EXCERPT TO READ ::
__________

Researchers find compound that may halt some fibrotic diseases

July 12 (UPI) -- Researchers have discovered why scar tissues in some fibrotic diseases strangle vital organs, and may have identified the trigger and a method of treatment.

In a Northwestern Medicine study, researchers found the trigger of fibrosis in diseases that include diabetic kidney fibrosis, alcoholic liver cirrhosis, hepatitis C, pulmonary fibrosis and nonalcoholic fatty liver disease. The findings were published Thursday in the Journal of Clinical Investigation Insight.

"Our study opens a new door into fibrosis by looking at it as an aberrant innate immune response and suggesting a novel approach to treat it," senior author Dr. John Varga, director of the Northwestern Scleroderma Program and a distinguished professor of rheumatology at Northwestern University Feinberg School of Medicine, said in a press release. "In the U.S., many of these diseases are lifestyle or age dependent. As we get fatter or older, they get worse."

Fibrosis causes an estimated 35 percent to 40 percent of deaths in the world, according to a National Institutes of Health study. Nonalcoholic fatty liver disease may lead to fibrosis of the liver, which is the leading cause of liver transplant.

"There is an emerging direction for treating fibrosis with precision medicine," said Dr. Swati Bhattacharyya, scientific director of the Scleroderma Research Laboratory at Feinberg and first author of the study. "Some people live with fibrotic disease for 30 years while others die in two years. We need to identify the rapid progressors from the slow progressors."

Normally, scar tissue forms to heal an internal wound. Most fibrotic disease starts to repair an injury, "but if the immune system produces too much of an initial scar, it can't go back to normal," Varga said. "You have an unhealed scar that keeps growing and can wipe out the entire organ."

In one subset of human fibrosis cells, delinquent molecules continually worked against an immune receptor to produce scar tissue instead of allowing the scar tissue to go back to sleep.

The Northwestern scientists, working with University of Colorado researchers, used crystallography and computer modeling to find a molecule that could block the receptor and the uncontrolled scarring.

The abnormality was significantly reversed when they tested a molecule, T53, in three different mouse models of fibrosis.

Researchers hope that T53 is eventually developed into an approved drug for those patients with the specific genetic signature. They noted everyone's fibrosis is not caused by the same abnormality.

"The results of this study are encouraging," said Varga, who has spent more than a decade researching the cause and treatment of scleroderma, a type of fibrosis that affects multiple organs at one time. "We are not saying this compound is ready to be a drug. It's an initial compound that would need to be developed and tweaked. It would need significant funding to go to the next step."

__________

INFORMATION SHOWN ::
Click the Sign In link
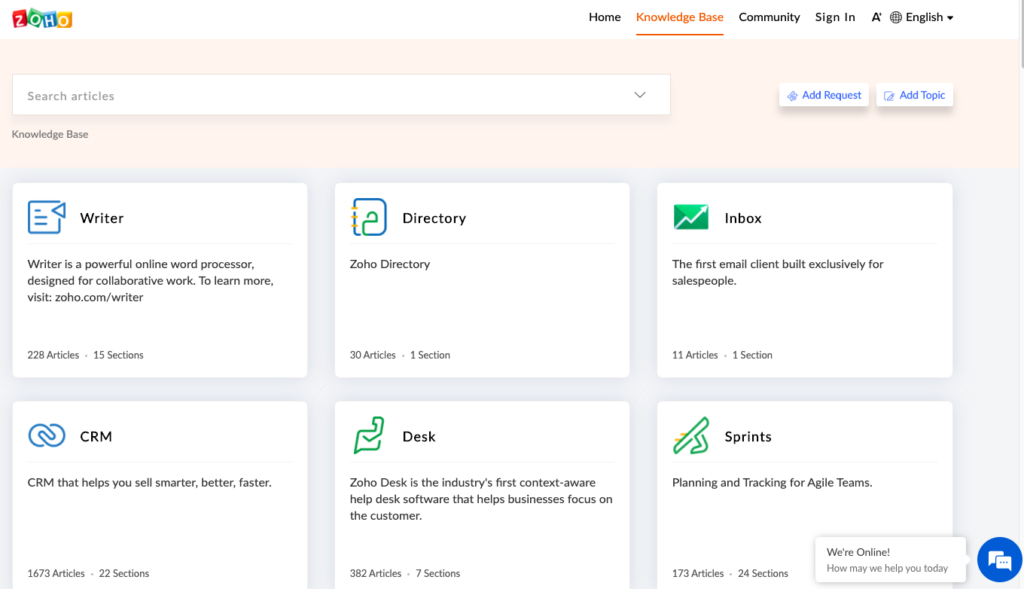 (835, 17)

__________

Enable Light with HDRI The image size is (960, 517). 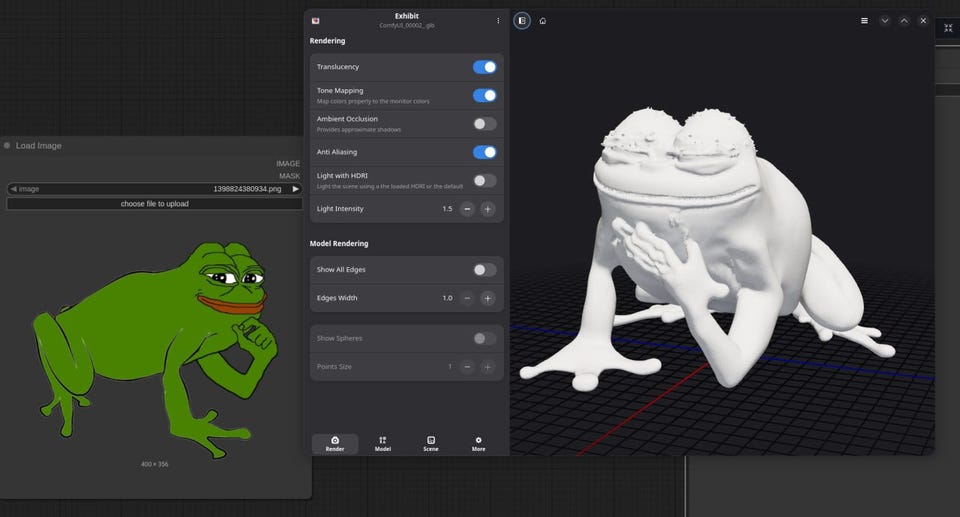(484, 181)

__________

TASK REQUIREMENTS ::
A) Copy the fibrosis article word for word, from "Researchers find compound" up to and including "Clinical Investigation Insight.".
B) According to the fibrosis article, what share of deaths in the world does fibrosis cause?
C) Translate this sentence from the fibrosis article into Spanish: "Normally, scar tissue forms to heal an internal wound."

SOLVED PROBLEMS ::
A)
Researchers find compound that may halt some fibrotic diseases

July 12 (UPI) -- Researchers have discovered why scar tissues in some fibrotic diseases strangle vital organs, and may have identified the trigger and a method of treatment.

In a Northwestern Medicine study, researchers found the trigger of fibrosis in diseases that include diabetic kidney fibrosis, alcoholic liver cirrhosis, hepatitis C, pulmonary fibrosis and nonalcoholic fatty liver disease. The findings were published Thursday in the Journal of Clinical Investigation Insight.

B) An estimated 35 percent to 40 percent, according to a National Institutes of Health study.

C) Normalmente, el tejido cicatricial se forma para curar una herida interna.